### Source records
____________________
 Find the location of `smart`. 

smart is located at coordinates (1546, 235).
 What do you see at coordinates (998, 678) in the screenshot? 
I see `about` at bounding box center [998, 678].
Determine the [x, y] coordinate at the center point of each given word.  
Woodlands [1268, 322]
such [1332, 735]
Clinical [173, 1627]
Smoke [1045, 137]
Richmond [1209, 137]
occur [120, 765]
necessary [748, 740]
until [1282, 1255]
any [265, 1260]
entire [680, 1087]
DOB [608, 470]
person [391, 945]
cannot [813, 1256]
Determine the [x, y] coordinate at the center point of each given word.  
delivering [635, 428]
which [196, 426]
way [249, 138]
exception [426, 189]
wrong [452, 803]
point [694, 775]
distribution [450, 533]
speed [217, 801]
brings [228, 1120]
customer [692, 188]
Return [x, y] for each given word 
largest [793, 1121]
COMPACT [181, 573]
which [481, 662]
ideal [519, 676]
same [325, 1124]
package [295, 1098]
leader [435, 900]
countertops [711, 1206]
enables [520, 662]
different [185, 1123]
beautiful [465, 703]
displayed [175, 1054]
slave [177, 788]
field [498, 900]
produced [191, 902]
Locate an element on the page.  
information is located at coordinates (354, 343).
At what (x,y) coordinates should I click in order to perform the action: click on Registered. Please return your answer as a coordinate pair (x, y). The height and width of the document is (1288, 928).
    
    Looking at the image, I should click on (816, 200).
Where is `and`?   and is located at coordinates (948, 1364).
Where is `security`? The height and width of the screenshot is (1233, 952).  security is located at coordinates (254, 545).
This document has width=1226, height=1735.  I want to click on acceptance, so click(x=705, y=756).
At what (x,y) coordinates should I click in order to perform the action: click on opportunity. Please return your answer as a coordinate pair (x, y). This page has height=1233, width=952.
____________________
### EXERCISE DIRECTIONS
Copy all the rows above, swapping "each given word" for "every listed word" wherever it occurs and leaving everything else unchanged.

### CORRECT OUTPUT
 Find the location of `smart`. 

smart is located at coordinates (1546, 235).
 What do you see at coordinates (998, 678) in the screenshot? 
I see `about` at bounding box center [998, 678].
Determine the [x, y] coordinate at the center point of every listed word.  
Woodlands [1268, 322]
such [1332, 735]
Clinical [173, 1627]
Smoke [1045, 137]
Richmond [1209, 137]
occur [120, 765]
necessary [748, 740]
until [1282, 1255]
any [265, 1260]
entire [680, 1087]
DOB [608, 470]
person [391, 945]
cannot [813, 1256]
Determine the [x, y] coordinate at the center point of every listed word.  
delivering [635, 428]
which [196, 426]
way [249, 138]
exception [426, 189]
wrong [452, 803]
point [694, 775]
distribution [450, 533]
speed [217, 801]
brings [228, 1120]
customer [692, 188]
Return [x, y] for every listed word 
largest [793, 1121]
COMPACT [181, 573]
which [481, 662]
ideal [519, 676]
same [325, 1124]
package [295, 1098]
leader [435, 900]
countertops [711, 1206]
enables [520, 662]
different [185, 1123]
beautiful [465, 703]
displayed [175, 1054]
slave [177, 788]
field [498, 900]
produced [191, 902]
Locate an element on the page.  
information is located at coordinates (354, 343).
At what (x,y) coordinates should I click in order to perform the action: click on Registered. Please return your answer as a coordinate pair (x, y). The height and width of the document is (1288, 928).
    
    Looking at the image, I should click on (816, 200).
Where is `and`?   and is located at coordinates (948, 1364).
Where is `security`? The height and width of the screenshot is (1233, 952).  security is located at coordinates (254, 545).
This document has width=1226, height=1735.  I want to click on acceptance, so click(x=705, y=756).
At what (x,y) coordinates should I click in order to perform the action: click on opportunity. Please return your answer as a coordinate pair (x, y). This page has height=1233, width=952.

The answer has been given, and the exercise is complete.